New CV Benchmark for Multimodal Brain Tumor Diagnosis
A new paper on arXiv, "MM-NeuroOnco," introduces a multimodal benchmark for diagnosing brain tumors from MRI scans. The dataset aims to advance research in medical computer vision by providing a standardized way to evaluate models that integrate different types of imaging data. This reflects a growing trend in applying complex vision models to specialized medical domains.

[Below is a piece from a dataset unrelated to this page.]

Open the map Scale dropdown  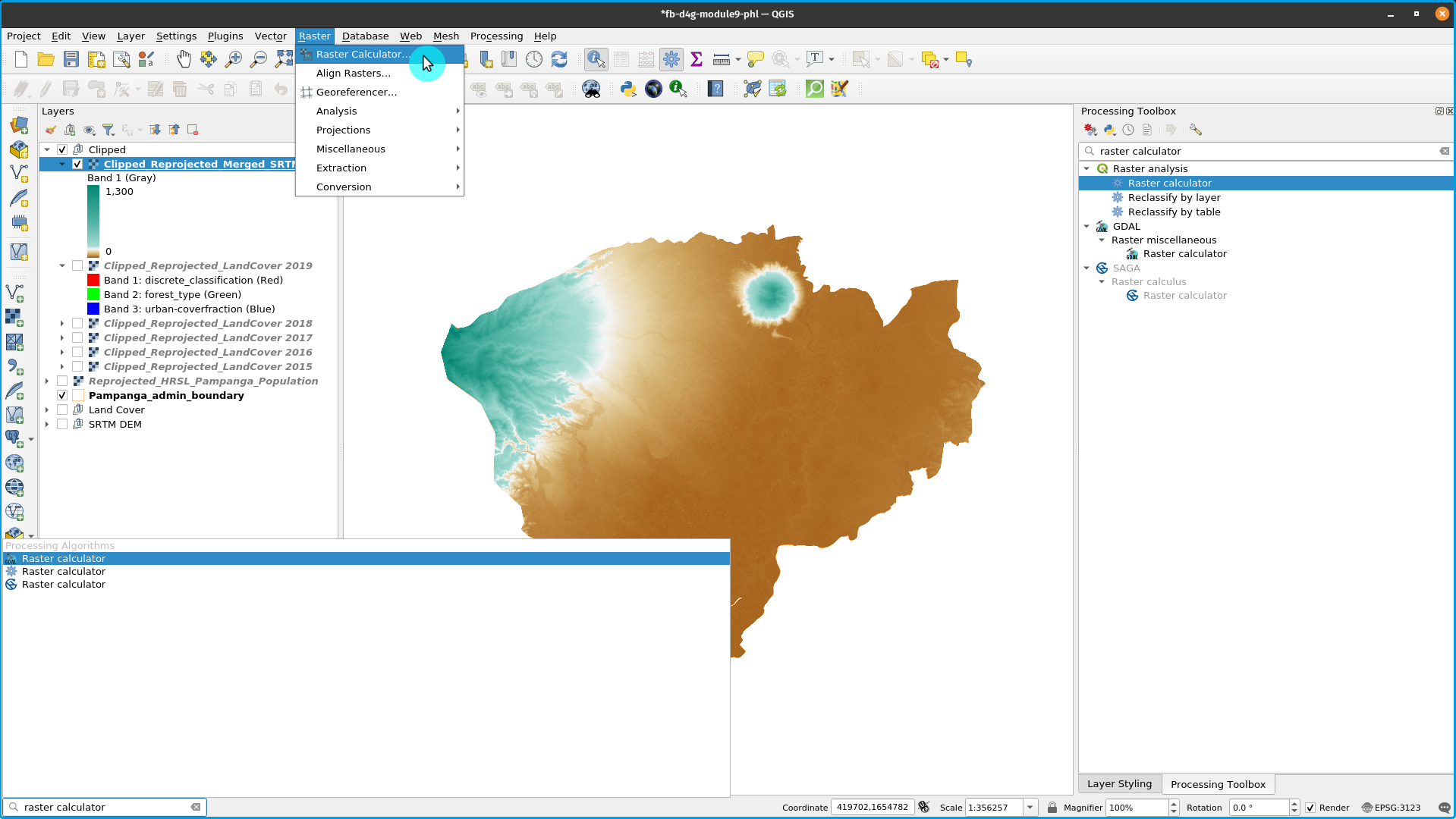pos(1030,807)
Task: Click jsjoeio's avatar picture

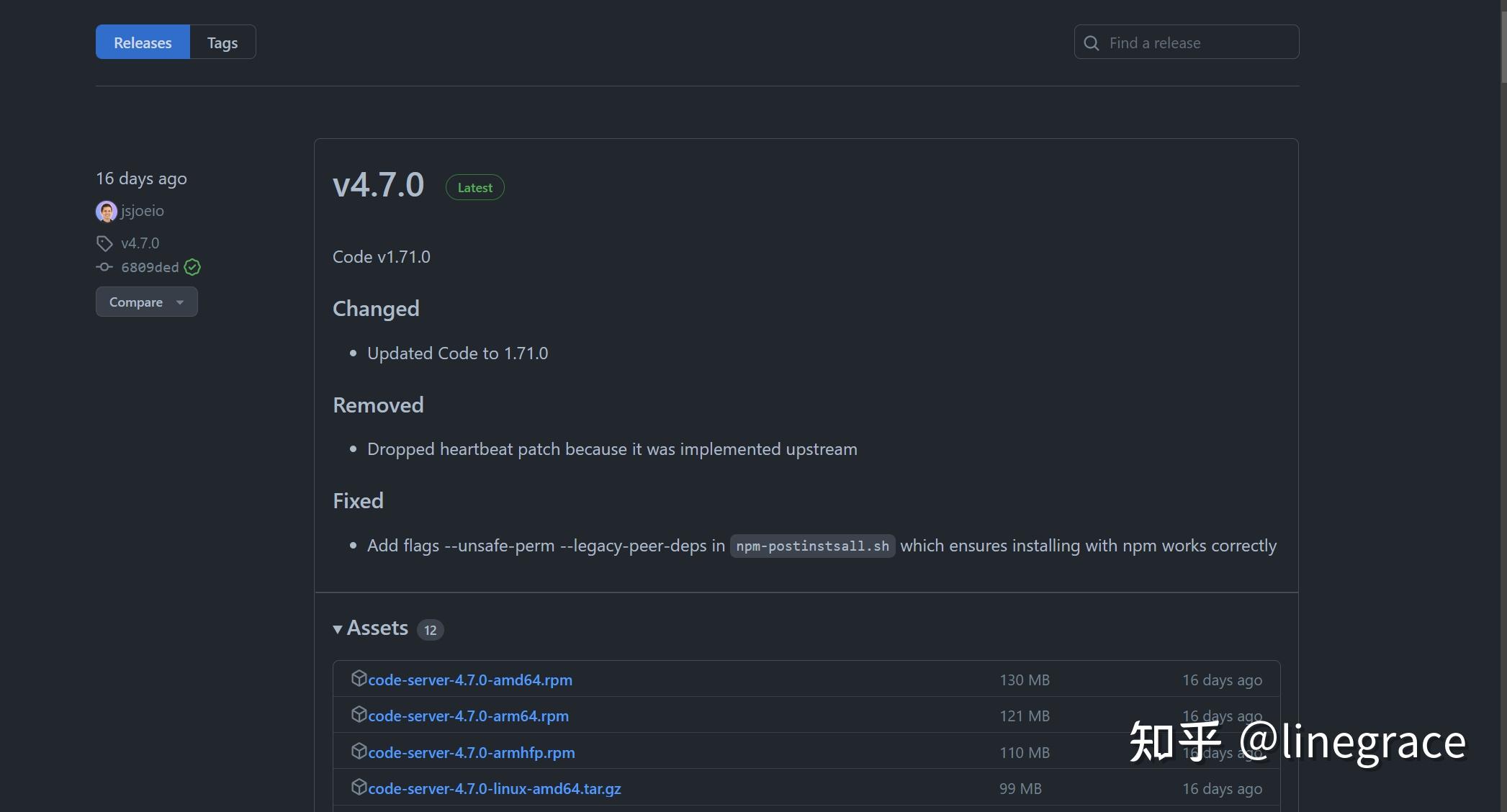Action: pyautogui.click(x=106, y=211)
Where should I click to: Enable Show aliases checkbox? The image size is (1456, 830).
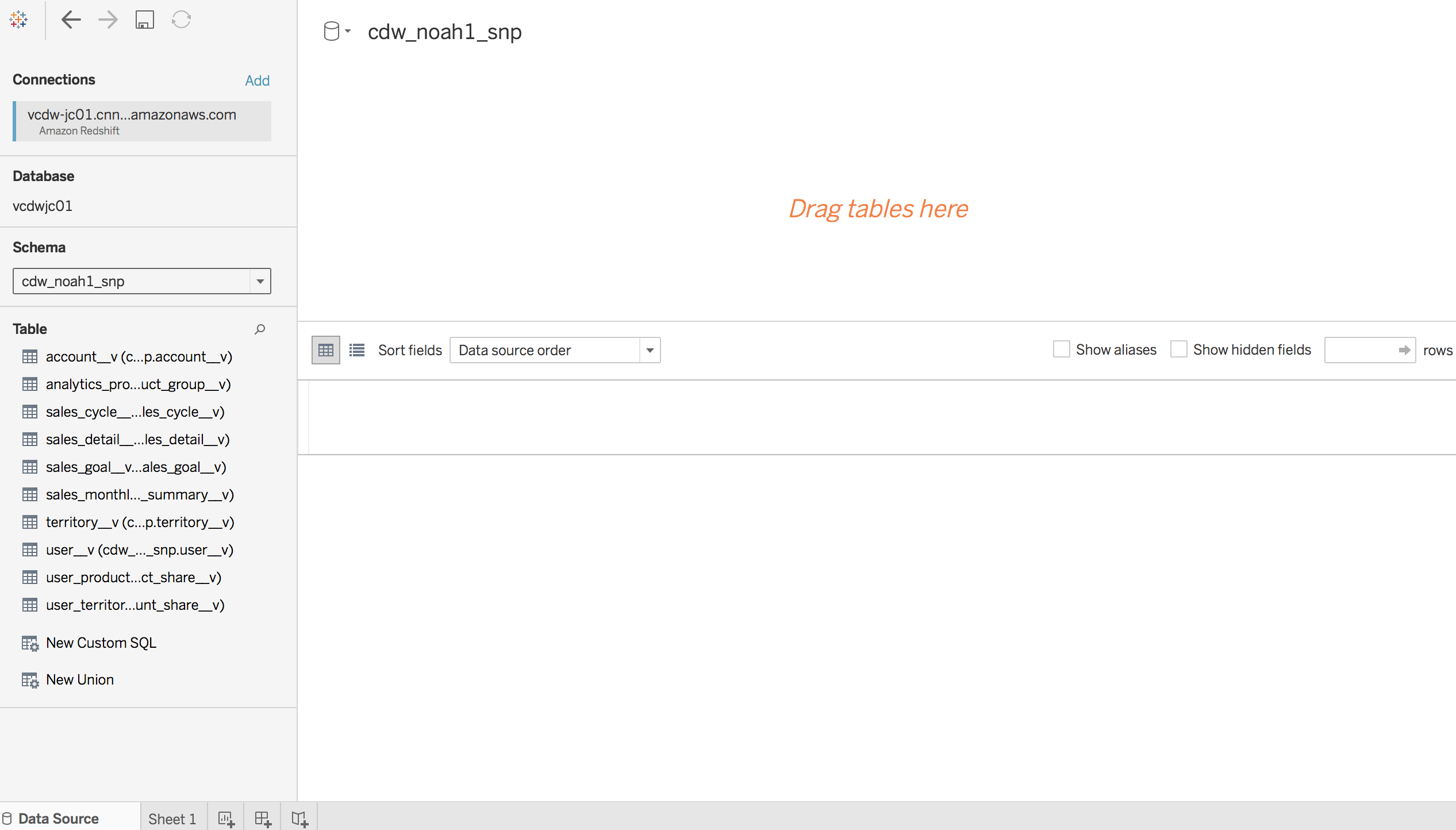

The MM-NeuroOnco dataset is a substantial new resource, comprising 24,726 MRI slices drawn from 20 different data sources. It's paired with nearly 200,000 multimodal instructions designed to train models for complex diagnostic reasoning, not just lesion detection. This moves beyond traditional datasets that often lack rich semantic annotations for clinical interpretation. A key challenge in creating such a dataset is the high cost and scarcity of expert annotations. The creators addressed this by developing a multi-model collaborative pipeline that automates the generation of diagnostic information and performs quality control, enabling the creation of annotations at scale. To properly evaluate models, the researchers also built MM-NeuroOnco-Bench, a manually annotated test set. This benchmark incorporates a "rejection-aware" setting, a sophisticated method designed to mitigate the biases that can arise from simple multiple-choice or yes/no question formats. The difficulty of this new benchmark is highlighted by the performance of existing models. A powerful baseline, Gemini 3 Flash, only achieved 41.88% accuracy on the diagnosis-related questions, underscoring the challenge of genuine clinical reasoning for AI. The paper also introduces a new model, NeuroOnco-GPT, specifically fine-tuned on the MM-NeuroOnco dataset. This model saw a 27% absolute improvement in accuracy on diagnostic questions, demonstrating the dataset's effectiveness in advancing multimodal AI for medicine. This benchmark is part of a broader shift in oncology towards multimodal AI, which integrates diverse data types like imaging, clinical records, and genomics. In MRI specifically, different sequences like T1-weighted, T2-weighted, and FLAIR provide complementary information on tumor structure, edema, and other characteristics; fusing them gives a more complete picture.